-- Opening Marker --
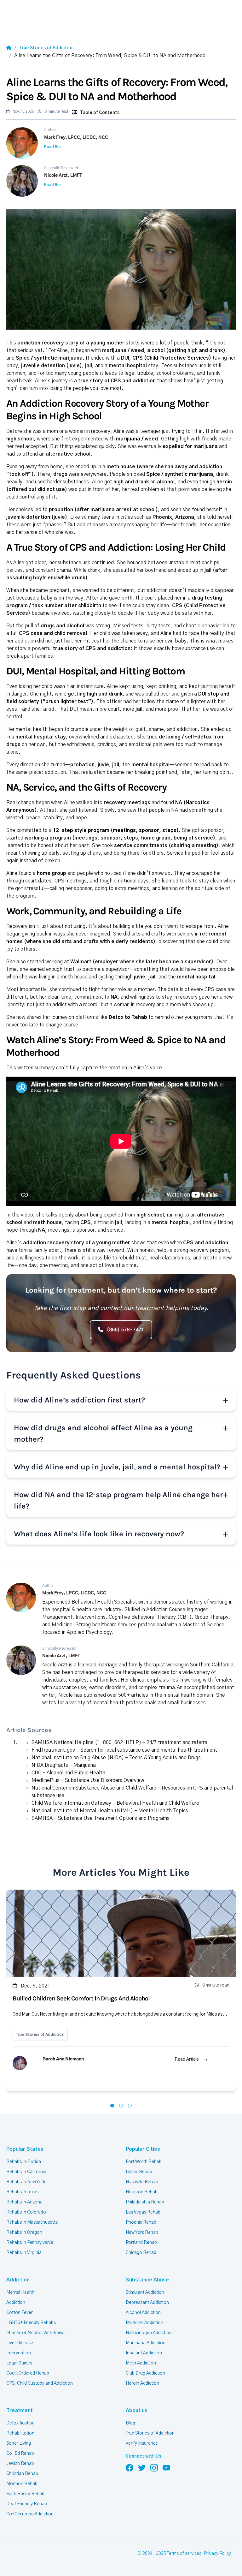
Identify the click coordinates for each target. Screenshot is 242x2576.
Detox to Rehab (128, 1017)
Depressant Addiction (147, 2302)
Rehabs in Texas (22, 2192)
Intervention (18, 2353)
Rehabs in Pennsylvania (29, 2242)
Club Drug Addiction (145, 2373)
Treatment (19, 2410)
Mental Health (20, 2292)
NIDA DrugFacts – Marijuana (64, 1765)
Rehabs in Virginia (24, 2252)
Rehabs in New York (25, 2182)
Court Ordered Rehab (27, 2373)
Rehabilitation (20, 2433)
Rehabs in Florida (23, 2162)
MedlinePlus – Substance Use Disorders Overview (88, 1780)
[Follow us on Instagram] (154, 2467)
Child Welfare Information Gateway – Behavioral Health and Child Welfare (115, 1803)
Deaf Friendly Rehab (26, 2504)
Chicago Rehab (141, 2252)
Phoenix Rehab (141, 2222)
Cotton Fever (19, 2312)
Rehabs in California (26, 2172)
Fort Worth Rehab (144, 2162)
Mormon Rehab (21, 2484)
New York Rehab (142, 2232)
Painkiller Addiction (144, 2323)
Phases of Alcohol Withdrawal (36, 2333)
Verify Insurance (142, 2443)
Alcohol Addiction (143, 2312)
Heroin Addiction (142, 2383)
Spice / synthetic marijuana (179, 474)
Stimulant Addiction (145, 2292)
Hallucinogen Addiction (149, 2333)
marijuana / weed (137, 438)
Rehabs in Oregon (24, 2232)
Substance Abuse (147, 2279)
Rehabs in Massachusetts (32, 2222)
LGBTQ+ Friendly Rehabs (31, 2323)
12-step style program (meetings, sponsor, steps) (116, 830)
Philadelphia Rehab (145, 2202)
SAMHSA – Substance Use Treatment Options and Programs (101, 1818)
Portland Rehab (141, 2242)
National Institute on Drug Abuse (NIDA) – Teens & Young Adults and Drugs (116, 1757)
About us (136, 2410)
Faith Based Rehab (25, 2494)
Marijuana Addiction (145, 2343)
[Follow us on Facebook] (129, 2467)
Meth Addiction (141, 2363)
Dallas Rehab (139, 2172)
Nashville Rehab (142, 2182)
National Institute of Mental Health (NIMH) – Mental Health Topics (110, 1810)
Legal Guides (19, 2363)
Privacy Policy (217, 2553)
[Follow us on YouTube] (166, 2467)
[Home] (8, 48)
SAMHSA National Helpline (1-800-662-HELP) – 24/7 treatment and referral (120, 1742)
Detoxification (20, 2423)
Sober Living (18, 2443)
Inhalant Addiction (144, 2353)
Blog (130, 2423)
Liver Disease (19, 2343)
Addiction (18, 2279)
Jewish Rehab (20, 2463)
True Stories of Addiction (46, 48)
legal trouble (138, 373)
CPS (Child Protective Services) (171, 358)
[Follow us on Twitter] (142, 2467)
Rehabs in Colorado (26, 2212)
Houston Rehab (142, 2192)
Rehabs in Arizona (24, 2202)
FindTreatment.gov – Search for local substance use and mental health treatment (124, 1750)
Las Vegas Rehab (143, 2212)
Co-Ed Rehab (20, 2453)
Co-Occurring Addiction (30, 2514)
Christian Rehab (22, 2473)
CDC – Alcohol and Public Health (68, 1772)
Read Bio (52, 147)
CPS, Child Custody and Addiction (39, 2383)
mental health (32, 729)
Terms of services (184, 2553)
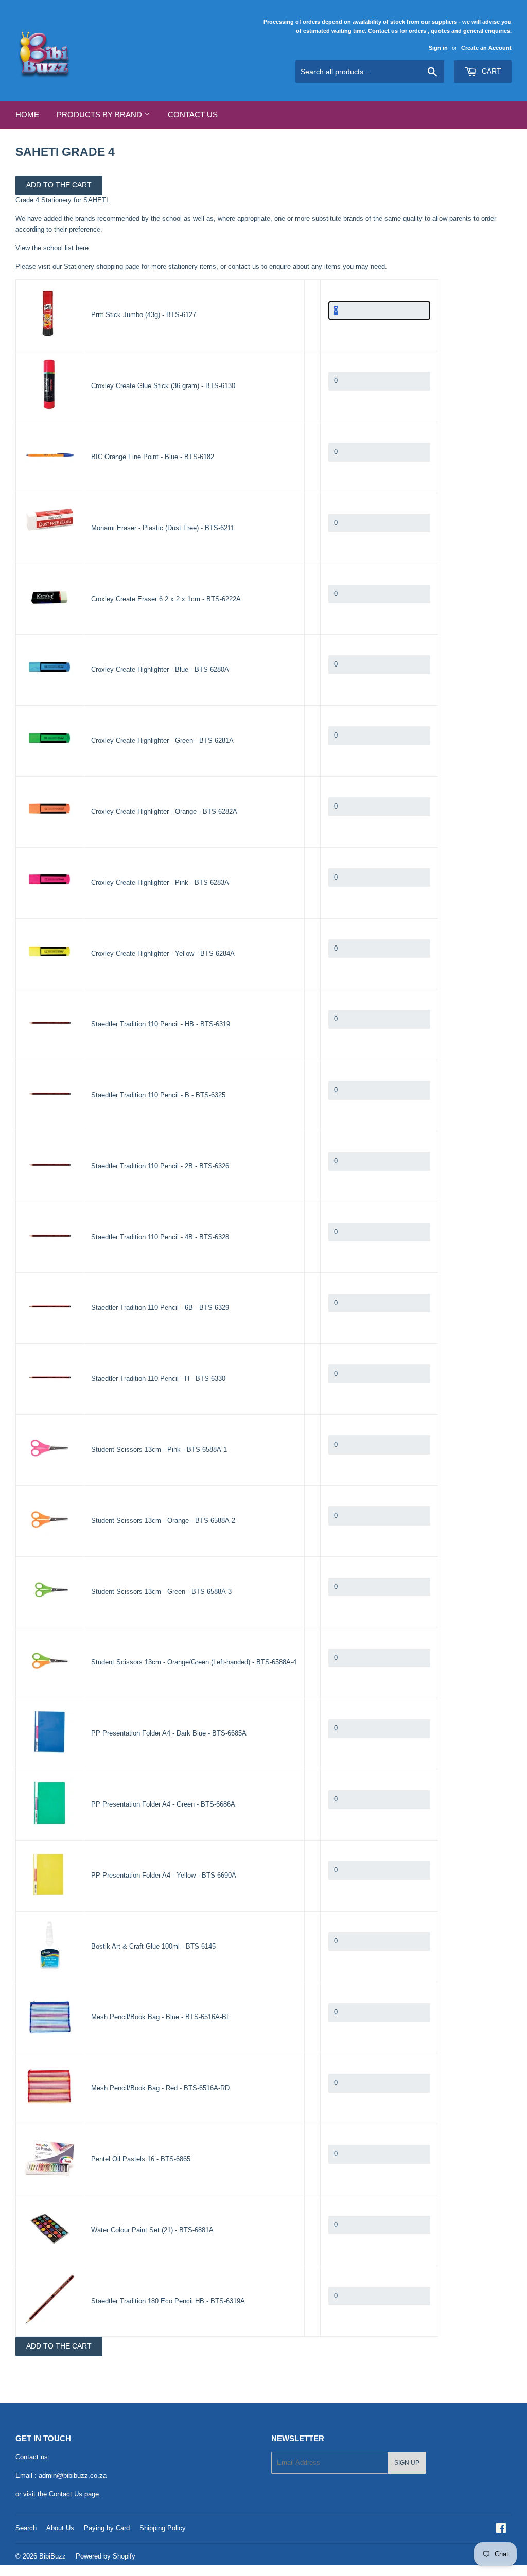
-- Closing Marker --
_WHAT YOU HAVE TO DO_.
Output the records above unchanged, minus their pictures.

_ANSWER TO THIS TASK_.
Identify the click coordinates for each target. Screenshot is 242x2576.
Detox to Rehab (128, 1017)
Depressant Addiction (147, 2302)
Rehabs in Texas (22, 2192)
Intervention (18, 2353)
Rehabs in Pennsylvania (29, 2242)
Club Drug Addiction (145, 2373)
Treatment (19, 2410)
Mental Health (20, 2292)
NIDA DrugFacts – Marijuana (64, 1765)
Rehabs in Virginia (24, 2252)
Rehabs in New York (25, 2182)
Court Ordered Rehab (27, 2373)
Rehabilitation (20, 2433)
Rehabs in Florida (23, 2162)
MedlinePlus – Substance Use Disorders Overview (88, 1780)
[Follow us on Instagram] (154, 2467)
Child Welfare Information Gateway – Behavioral Health and Child Welfare (115, 1803)
Deaf Friendly Rehab (26, 2504)
Chicago Rehab (141, 2252)
Phoenix Rehab (141, 2222)
Cotton Fever (19, 2312)
Rehabs in California (26, 2172)
Fort Worth Rehab (144, 2162)
Mormon Rehab (21, 2484)
New York Rehab (142, 2232)
Painkiller Addiction (144, 2323)
Phases of Alcohol Withdrawal (36, 2333)
Verify Insurance (142, 2443)
Alcohol Addiction (143, 2312)
Heroin Addiction (142, 2383)
Spice / synthetic marijuana (179, 474)
Stimulant Addiction (145, 2292)
Hallucinogen Addiction (149, 2333)
marijuana / weed (137, 438)
Rehabs in Oregon (24, 2232)
Substance Abuse (147, 2279)
Rehabs in Massachusetts (32, 2222)
LGBTQ+ Friendly Rehabs (31, 2323)
12-step style program (meetings, sponsor, steps) (116, 830)
Philadelphia Rehab (145, 2202)
SAMHSA – Substance Use Treatment Options and Programs (101, 1818)
Portland Rehab (141, 2242)
National Institute on Drug Abuse (NIDA) – Teens & Young Adults and Drugs (116, 1757)
About us (136, 2410)
Faith Based Rehab (25, 2494)
Marijuana Addiction (145, 2343)
[Follow us on Facebook] (129, 2467)
Meth Addiction (141, 2363)
Dallas Rehab (139, 2172)
Nashville Rehab (142, 2182)
National Institute of Mental Health (NIMH) – Mental Health Topics (110, 1810)
Legal Guides (19, 2363)
Privacy Policy (217, 2553)
[Follow us on YouTube] (166, 2467)
[Home] (8, 48)
SAMHSA National Helpline (1-800-662-HELP) – 24/7 treatment and referral (120, 1742)
Detoxification (20, 2423)
Sober Living (18, 2443)
Inhalant Addiction (144, 2353)
Blog (130, 2423)
Liver Disease (19, 2343)
Addiction (18, 2279)
Jewish Rehab (20, 2463)
True Stories of Addiction (46, 48)
legal trouble (138, 373)
CPS (Child Protective Services) (171, 358)
[Follow us on Twitter] (142, 2467)
Rehabs in Colorado (26, 2212)
Houston Rehab (142, 2192)
Rehabs in Arizona (24, 2202)
FindTreatment.gov – Search for local substance use and mental health treatment (124, 1750)
Las Vegas Rehab (143, 2212)
Co-Ed Rehab (20, 2453)
Co-Occurring Addiction (30, 2514)
Christian Rehab (22, 2473)
CDC – Alcohol and Public Health (68, 1772)
Read Bio (52, 147)
CPS, Child Custody and Addiction (39, 2383)
mental health (32, 729)
Terms of services (184, 2553)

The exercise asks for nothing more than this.